Just as with Version 2.0, Version 3.0 states that the list is advisory in nature and that “[i]ndividual jurisdictions should add or subtract essential workforce categories based on their own requirements and discretion.” Version 3.0 still identifies 17 Essential Critical Infrastructure Sectors but clarifies certain construction-related activities. Below is additional language in the new Version 3.0. To read the full text of Version 3.0, visit: https://www.cisa.gov/sites/default/files/publications/Version_3.0_CISA_Guidance_on_Essential_Critical_Infrastructure_Workers_3.pdf.
- Workers who maintain, ensure, restore, or who are involved in the development, transportation, fuel procurement, expansion, or operation of, the generation, transmission, and distribution of electric power, including call centers, utility workers, engineers, retail electricity, construction, maintenance, utility telecommunications, relaying, and fleet maintenance technicians who cannot perform their duties remotely
- Workers in the electricity industry including but not limited to those supporting safety, construction, manufacturing, transportation, permitting, operation/maintenance, engineering, physical and cyber security, monitoring, and logistics
- Workers in the petroleum industry including but not limited to those supporting safety, construction, manufacturing, transportation, permitting, operation/maintenance, engineering, physical and cyber security, monitoring, and logistics.
- Transmission and distribution pipeline workers, including but not limited to pump stations and any other required, operations maintenance, construction, and support for petroleum products
- Workers in the natural gas, NGL, propane, and other liquid fuels industries including but not limited to those supporting safety, construction, manufacturing, transportation, permitting, operation/maintenance, engineering, physical and cyber security, monitoring, and logistics
Transportation and Logistics
- Workers that construct, maintain, rehabilitate, and inspect infrastructure, including those that require cross-jurisdiction travel
Public Works and infrastructure support services
- Workers who support the construction, maintenance, or rehabilitation of critical infrastructure
- Workers supporting construction materials production, testing laboratories, material delivery services, and construction inspection
Communication and information technology
- Workers responsible for infrastructure construction and restoration, including but not limited to engineers, technicians, and contractors for construction and engineering of fiber optic cables, buried conduit, small cells, other wireless facilities, and other communications sector-related infrastructure. This includes permitting, construction of new facilities, and deployment of new technology as required to address congestion or customer usage due to unprecedented use of remote services
Residential/shelter facilities and services
- Workers performing housing and commercial construction related activities, including those supporting government functions related to the building and development process, such as inspections, permitting, and plan review services that can be modified to protect the public health, but fundamentally should continue and enable the continuity of the construction industry (e.g., allow qualified private third-party inspections in case of federal government shutdown)

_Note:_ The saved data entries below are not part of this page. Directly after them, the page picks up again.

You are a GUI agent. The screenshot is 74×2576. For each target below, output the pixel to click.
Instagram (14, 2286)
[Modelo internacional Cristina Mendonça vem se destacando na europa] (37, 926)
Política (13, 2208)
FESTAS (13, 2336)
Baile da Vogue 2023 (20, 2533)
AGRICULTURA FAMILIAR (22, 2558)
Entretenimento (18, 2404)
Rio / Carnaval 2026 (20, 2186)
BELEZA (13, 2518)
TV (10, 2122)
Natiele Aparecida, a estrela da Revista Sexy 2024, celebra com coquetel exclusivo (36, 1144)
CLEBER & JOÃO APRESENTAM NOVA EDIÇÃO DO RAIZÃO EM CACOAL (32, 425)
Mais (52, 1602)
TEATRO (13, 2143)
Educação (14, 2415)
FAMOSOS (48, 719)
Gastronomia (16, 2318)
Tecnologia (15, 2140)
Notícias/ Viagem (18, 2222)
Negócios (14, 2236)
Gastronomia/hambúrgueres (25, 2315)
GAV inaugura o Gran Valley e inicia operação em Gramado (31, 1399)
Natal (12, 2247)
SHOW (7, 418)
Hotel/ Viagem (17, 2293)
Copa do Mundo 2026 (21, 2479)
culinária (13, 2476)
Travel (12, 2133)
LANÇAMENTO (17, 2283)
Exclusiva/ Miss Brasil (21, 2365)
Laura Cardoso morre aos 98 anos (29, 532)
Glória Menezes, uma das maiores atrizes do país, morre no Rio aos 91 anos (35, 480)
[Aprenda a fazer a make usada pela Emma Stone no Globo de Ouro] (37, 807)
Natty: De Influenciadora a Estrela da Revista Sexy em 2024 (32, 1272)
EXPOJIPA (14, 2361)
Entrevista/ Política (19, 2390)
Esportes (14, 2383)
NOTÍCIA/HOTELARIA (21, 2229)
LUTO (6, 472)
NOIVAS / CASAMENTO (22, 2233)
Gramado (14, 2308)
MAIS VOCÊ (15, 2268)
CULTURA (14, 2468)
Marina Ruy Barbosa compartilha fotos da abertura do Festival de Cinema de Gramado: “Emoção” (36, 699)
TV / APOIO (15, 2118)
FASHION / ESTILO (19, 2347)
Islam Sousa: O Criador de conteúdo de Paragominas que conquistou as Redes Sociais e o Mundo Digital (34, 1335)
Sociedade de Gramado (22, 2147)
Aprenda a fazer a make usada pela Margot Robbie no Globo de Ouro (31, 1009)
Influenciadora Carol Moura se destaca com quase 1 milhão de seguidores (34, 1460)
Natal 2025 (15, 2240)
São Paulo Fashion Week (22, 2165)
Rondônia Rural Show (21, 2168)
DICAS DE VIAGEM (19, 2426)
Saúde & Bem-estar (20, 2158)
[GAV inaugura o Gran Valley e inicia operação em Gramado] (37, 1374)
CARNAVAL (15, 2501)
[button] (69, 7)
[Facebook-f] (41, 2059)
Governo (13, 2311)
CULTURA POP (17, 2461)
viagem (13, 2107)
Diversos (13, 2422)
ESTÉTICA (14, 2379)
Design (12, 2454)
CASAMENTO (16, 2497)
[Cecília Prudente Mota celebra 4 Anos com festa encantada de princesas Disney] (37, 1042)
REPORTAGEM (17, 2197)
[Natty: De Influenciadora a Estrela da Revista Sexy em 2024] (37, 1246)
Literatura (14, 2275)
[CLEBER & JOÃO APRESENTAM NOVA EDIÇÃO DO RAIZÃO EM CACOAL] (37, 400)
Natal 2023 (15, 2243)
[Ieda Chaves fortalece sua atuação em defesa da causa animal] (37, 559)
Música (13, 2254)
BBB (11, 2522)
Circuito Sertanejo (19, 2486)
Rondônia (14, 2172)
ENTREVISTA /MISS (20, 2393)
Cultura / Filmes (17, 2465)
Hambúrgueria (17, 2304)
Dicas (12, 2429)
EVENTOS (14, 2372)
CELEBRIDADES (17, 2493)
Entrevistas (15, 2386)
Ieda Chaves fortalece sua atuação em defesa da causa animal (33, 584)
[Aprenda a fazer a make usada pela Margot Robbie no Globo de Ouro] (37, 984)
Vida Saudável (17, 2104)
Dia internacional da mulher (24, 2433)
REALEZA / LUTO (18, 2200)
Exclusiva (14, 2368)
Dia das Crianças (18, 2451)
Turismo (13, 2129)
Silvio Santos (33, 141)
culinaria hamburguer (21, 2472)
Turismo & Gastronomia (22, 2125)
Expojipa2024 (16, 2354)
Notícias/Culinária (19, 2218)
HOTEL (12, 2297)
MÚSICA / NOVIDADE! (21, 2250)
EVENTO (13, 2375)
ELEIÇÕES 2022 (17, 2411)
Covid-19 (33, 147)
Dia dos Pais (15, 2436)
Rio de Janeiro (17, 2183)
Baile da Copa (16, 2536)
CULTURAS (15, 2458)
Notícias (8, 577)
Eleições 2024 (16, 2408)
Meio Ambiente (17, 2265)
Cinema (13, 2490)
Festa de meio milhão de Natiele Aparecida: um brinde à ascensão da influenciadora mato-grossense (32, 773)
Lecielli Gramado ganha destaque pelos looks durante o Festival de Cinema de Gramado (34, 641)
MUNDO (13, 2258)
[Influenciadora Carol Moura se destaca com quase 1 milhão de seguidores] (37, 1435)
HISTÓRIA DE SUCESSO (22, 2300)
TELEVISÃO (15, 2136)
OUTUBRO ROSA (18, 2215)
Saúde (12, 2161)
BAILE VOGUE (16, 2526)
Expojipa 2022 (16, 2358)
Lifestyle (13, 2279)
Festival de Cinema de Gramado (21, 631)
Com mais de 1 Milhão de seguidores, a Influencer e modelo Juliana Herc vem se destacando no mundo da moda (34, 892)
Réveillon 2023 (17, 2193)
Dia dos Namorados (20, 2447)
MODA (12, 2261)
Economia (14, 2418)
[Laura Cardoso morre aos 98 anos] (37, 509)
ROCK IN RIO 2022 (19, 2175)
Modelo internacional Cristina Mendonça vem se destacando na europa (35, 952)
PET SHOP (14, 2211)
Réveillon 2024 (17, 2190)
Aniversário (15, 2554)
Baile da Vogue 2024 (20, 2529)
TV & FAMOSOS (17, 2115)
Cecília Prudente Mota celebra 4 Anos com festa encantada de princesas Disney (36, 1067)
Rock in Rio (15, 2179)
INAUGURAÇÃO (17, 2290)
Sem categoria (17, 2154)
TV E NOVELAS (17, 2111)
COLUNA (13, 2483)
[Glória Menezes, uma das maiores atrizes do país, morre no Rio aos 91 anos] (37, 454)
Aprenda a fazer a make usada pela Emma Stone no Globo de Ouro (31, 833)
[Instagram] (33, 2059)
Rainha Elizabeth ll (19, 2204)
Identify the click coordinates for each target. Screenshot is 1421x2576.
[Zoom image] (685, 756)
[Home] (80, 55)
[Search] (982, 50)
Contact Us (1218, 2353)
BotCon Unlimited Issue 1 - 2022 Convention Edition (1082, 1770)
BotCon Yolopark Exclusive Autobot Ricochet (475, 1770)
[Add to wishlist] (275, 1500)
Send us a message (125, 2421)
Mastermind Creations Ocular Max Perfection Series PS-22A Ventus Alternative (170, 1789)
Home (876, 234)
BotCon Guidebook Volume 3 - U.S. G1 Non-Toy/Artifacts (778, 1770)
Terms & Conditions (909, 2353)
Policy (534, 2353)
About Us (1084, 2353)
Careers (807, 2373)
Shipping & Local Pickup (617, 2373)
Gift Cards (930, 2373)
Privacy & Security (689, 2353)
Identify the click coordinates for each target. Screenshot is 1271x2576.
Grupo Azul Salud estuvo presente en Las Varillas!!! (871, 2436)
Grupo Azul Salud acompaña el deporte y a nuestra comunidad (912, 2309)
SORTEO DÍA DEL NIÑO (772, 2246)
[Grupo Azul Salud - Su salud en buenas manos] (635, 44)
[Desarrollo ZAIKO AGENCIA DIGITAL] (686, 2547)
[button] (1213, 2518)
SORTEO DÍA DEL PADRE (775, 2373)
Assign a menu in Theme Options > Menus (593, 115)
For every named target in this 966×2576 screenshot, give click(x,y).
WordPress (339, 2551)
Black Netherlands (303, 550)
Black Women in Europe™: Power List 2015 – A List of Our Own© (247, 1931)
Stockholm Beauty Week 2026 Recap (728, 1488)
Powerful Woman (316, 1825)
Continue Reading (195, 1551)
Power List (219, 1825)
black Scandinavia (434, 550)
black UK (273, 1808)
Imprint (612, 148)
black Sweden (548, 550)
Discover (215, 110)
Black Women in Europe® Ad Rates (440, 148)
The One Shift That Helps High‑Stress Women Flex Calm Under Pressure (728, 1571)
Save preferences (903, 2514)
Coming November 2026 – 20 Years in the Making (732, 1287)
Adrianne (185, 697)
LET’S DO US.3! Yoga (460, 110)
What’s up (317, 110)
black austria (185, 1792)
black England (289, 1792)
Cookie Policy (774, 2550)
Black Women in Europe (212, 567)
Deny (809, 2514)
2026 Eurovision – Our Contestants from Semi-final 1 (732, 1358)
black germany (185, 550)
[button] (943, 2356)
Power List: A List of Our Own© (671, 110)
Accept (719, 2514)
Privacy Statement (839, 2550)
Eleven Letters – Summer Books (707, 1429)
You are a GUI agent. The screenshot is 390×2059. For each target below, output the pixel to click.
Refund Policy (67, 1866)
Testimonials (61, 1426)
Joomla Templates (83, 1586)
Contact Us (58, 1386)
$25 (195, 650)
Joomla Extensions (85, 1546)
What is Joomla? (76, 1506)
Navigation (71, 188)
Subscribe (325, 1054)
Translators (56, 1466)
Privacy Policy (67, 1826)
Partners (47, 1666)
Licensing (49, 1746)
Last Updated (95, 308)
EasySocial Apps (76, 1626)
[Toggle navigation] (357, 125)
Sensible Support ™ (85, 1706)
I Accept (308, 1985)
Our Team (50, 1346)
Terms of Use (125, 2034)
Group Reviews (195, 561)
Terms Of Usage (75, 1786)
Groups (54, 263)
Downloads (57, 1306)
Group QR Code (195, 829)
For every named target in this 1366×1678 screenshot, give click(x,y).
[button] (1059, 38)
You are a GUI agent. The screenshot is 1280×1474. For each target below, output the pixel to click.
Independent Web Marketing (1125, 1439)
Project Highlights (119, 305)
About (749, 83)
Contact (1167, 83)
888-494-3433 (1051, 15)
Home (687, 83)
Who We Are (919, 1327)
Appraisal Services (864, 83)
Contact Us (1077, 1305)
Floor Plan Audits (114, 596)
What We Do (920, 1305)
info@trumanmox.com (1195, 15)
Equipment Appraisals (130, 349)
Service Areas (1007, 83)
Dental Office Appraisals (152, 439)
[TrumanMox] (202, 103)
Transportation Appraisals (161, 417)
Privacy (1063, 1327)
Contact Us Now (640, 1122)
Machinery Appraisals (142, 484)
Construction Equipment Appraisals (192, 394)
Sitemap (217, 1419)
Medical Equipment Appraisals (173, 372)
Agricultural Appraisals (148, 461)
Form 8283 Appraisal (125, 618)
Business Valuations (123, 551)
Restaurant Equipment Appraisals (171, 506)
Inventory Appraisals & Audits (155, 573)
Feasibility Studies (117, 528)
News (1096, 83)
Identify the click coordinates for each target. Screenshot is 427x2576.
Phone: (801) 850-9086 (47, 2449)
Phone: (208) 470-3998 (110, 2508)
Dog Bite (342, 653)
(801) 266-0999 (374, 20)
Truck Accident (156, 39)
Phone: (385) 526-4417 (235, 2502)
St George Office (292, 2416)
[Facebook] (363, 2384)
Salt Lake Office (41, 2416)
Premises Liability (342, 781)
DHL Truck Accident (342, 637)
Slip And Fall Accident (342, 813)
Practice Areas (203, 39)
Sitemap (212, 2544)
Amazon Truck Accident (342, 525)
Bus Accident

Gov. Abbott has not issued a new executive order adopting Version 3.0. However, since the previous Executive Order adopted Version 2.0 with no exceptions, it is likely that the addition of the foregoing changes would be acceptable for essential services in Texas.
It is important to remember that Governor Abbott’s Executive Order supersedes any conflicting order issued by local officials in response to the COVID-19 pandemic, “but only to the extent that such a local order restricts essential services allowed by this executive order or allows gatherings prohibited by this executive order.” Based on this language and the language in the CISA memorandum allowing individual jurisdictions to add or subtract essential workforce categories as long as a local jurisdiction is not restricting any essential service provided for in the executive order, it appears that a local jurisdiction can expand and clarify essential services. We will continue to monitor any orders or directives that affect the construction industry in Dallas County, and e will continue to provide you updates. To view our prior articles related to this and other COVID-19 issues, visit: https://www.mcslaw.com/covid-19-news/.
This correspondence should not be construed as legal advice or legal opinion on any specific facts or circumstances. The contents are intended for general informational purposes only, and you are urged to consult a lawyer concerning your own situation and legal questions.